Nos casos de dificuldade para engravidar,  novos conhecimentos e técnicas de reprodução assistida podem ajudar. Na ausência de patologias, muitas vezes uma simples estimulação dos ovários através de medicamentos  pode ser suficiente para resolver o problema.

Para algumas mulheres os benefícios ultrapassam os riscos, e um bom programa de acompanhamento pré-natal é fundamental para a segurança da mãe e do bebê.

Normalmente, quando ocorre gravidez depois dos 30, a mulher mais madura, auto-suficiente e auto-confiante, acaba conseguindo maior participação do pai.
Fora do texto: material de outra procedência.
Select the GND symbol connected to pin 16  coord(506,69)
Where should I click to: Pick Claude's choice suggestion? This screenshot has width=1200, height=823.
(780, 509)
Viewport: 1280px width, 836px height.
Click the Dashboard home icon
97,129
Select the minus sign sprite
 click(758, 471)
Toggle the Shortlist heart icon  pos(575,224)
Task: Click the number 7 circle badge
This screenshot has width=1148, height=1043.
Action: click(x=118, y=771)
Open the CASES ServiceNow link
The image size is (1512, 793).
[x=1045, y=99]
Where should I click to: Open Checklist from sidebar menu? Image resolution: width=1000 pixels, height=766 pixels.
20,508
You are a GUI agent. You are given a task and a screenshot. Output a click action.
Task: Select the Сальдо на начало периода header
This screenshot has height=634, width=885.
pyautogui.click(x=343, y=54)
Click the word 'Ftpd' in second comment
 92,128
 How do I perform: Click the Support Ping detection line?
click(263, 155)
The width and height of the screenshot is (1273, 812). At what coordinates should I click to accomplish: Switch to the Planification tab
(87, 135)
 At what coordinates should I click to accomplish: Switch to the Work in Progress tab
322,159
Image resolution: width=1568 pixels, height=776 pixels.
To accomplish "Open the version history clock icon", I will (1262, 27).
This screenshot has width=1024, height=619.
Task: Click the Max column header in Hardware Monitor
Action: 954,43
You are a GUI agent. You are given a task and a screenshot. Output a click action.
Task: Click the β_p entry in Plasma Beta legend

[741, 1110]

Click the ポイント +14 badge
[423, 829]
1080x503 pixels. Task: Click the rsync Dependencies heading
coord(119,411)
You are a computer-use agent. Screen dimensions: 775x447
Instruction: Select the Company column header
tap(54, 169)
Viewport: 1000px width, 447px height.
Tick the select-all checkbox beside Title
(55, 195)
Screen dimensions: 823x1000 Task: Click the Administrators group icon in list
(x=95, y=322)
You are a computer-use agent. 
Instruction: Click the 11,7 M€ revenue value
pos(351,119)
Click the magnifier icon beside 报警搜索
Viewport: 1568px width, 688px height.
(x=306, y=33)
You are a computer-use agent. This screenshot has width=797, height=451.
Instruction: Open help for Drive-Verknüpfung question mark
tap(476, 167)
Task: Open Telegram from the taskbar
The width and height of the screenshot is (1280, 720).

Isso é reforçado quando a maternidade é programada pelo casal após um período de convívio, depois do qual ambos sentem a necessidade de “ocupar uma espaço” que está faltando na vida deles.

Por outro lado, a mulher que engravida depois dos 30, na maioria das vezes é uma profissional produtiva, independente. Algumas vezes, a maternidade pode trazer certo desequilíbrio na vida dessa mulher, que terá que reformular sua rotina, muitas vezes tendo que deixar certos hábitos de lado para poder dar conta do novo papel. Algumas mulheres desapontam-se quando o pai não é tão presente como elas gostariam que fosse. Para essas situações, para aprender a lidar com as múltiplas tarefas e responsabilidades, muitas vezes a psicoterapia acaba tendo papel fundamental para o equilíbrio dessas mulheres, que além de boas profissionais, precisam e se cobram para também ser boas mães, esposas e donas de casa. Haja fôlego !!!